### Rows

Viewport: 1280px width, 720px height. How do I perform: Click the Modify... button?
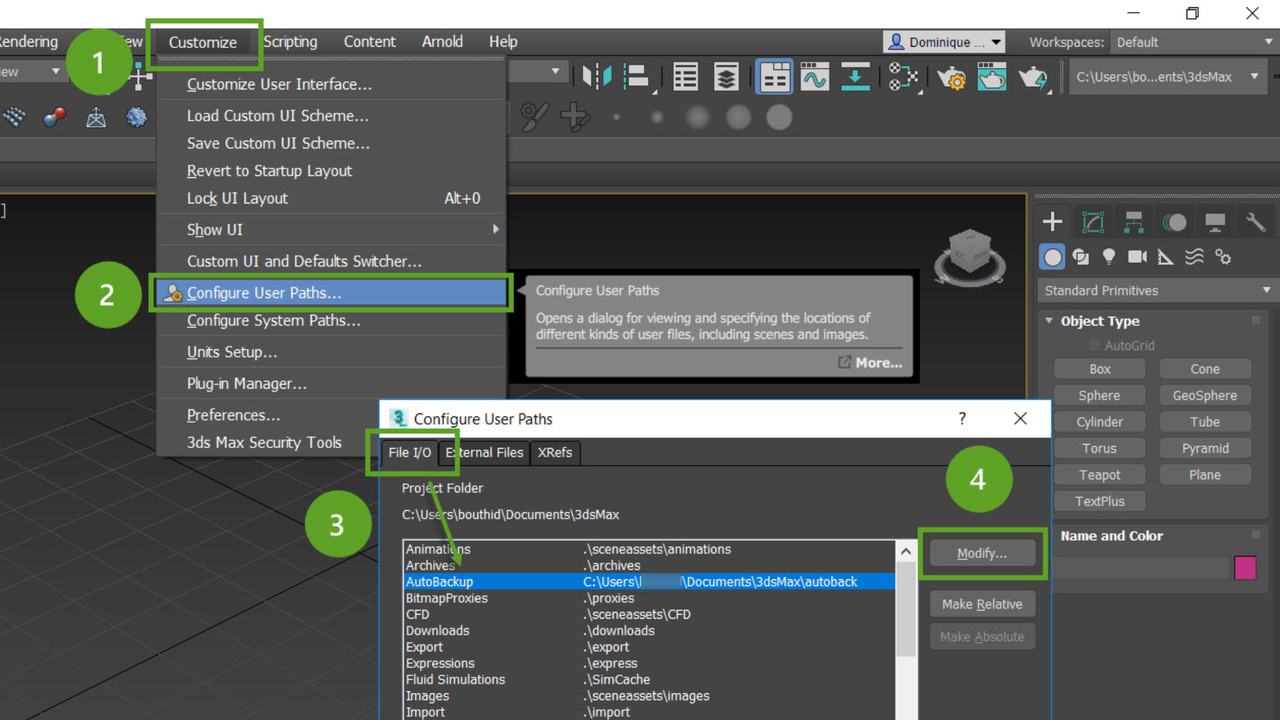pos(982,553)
---
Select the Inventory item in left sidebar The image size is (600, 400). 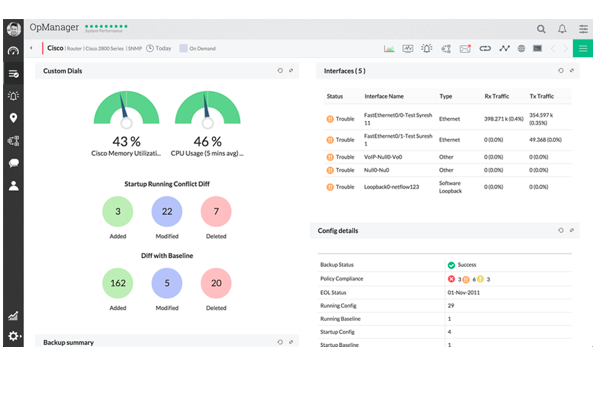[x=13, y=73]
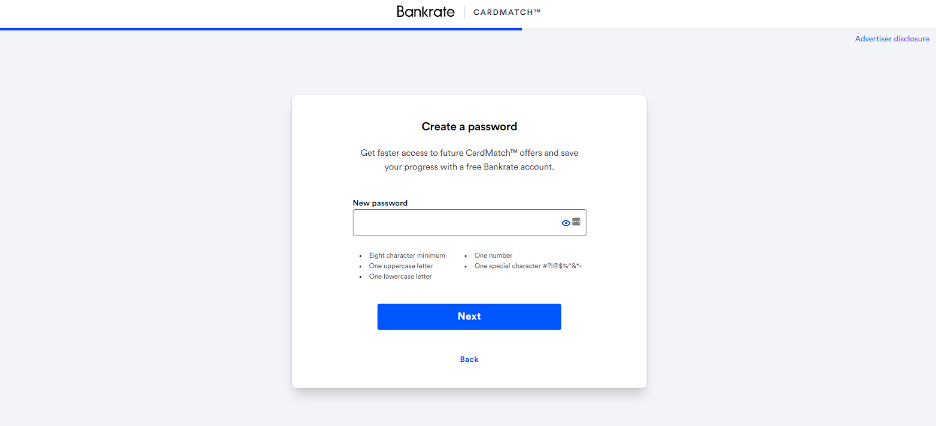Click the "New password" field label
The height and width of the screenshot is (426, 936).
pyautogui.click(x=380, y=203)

### What is needed
Please copy the material word for word, starting with the line containing "Viewport: 1280px width, 720px" and going on through the line containing "pos(982,553)", and leave out the pictures.

### Response
Viewport: 1280px width, 720px height. How do I perform: Click the Modify... button?
pos(982,553)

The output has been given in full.